Charleston mass shooting victims can sue U.S. over gun purchase: court

FILE PHOTO: Dylann Roof sits in the court room at the Charleston County Judicial Center to enter his guilty plea on murder charges in state court for the 2015 shooting massacre at a historic black church, in Charleston, South Carolina, U.S., April 10, 2017. REUTERS/Grace Beahm/Pool/File Photo

By Jonathan Stempel

(Reuters) – Survivors of a 2015 mass shooting at a South Carolina church can sue the U.S. government over its alleged negligence in allowing Dylann Roof to buy the gun he used to kill nine African-Americans, a federal appeals court said on Friday.

The 4th U.S. Circuit Court of Appeals said the government was not immune from liability under either the Federal Tort Claims Act (FTCA) or the Brady Act to prevent handgun violence.
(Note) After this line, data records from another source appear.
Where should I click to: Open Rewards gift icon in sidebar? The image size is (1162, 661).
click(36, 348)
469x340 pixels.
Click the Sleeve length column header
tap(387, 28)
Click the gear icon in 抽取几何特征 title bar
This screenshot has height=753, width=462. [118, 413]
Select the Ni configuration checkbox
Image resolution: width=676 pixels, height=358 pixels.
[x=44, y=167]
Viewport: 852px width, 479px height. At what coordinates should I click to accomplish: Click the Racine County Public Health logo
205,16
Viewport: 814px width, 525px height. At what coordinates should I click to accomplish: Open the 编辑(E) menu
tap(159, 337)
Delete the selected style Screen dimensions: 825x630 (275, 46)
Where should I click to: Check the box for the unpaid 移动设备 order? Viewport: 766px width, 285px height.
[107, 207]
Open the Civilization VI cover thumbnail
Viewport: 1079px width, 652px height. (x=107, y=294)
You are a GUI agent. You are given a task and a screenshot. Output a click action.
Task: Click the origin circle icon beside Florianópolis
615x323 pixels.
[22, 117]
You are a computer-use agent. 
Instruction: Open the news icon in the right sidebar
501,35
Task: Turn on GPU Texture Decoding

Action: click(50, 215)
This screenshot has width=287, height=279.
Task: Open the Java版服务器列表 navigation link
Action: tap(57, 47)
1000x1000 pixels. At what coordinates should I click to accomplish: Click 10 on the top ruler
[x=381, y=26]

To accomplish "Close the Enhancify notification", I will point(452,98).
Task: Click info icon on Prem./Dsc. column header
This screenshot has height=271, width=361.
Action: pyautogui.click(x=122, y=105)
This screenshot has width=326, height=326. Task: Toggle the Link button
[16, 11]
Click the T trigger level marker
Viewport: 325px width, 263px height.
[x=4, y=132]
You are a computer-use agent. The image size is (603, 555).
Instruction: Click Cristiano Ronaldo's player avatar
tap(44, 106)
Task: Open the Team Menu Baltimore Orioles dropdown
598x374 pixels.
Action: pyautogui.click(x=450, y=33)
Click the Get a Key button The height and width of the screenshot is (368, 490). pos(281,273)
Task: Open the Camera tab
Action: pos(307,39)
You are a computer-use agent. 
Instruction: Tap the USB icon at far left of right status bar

Friday’s decision by a three-judge panel revived 16 lawsuits that challenged lapses in how the government vetted prospective gun purchasers, including the FBI’s management of the National Instant Criminal Background Check System (NICS).

The U.S. Department of Justice did not immediately respond to a request for comment.

William Wilkins, a former chief judge of the 4th Circuit representing the victims, said Congress had charged the FBI with adopting procedures “to stop people like Roof who could obtain assassins’ weapons” from doing so.

“The government has to do what the law requires,” Wilkins said in an interview. “It failed to do that in this case.”

Roof, a white supremacist, had been admitted to a Bible study session at the Emanuel African Methodist Episcopal Church in Charleston on June 17, 2015, where he then used his .45-caliber Glock semiautomatic pistol in the shooting.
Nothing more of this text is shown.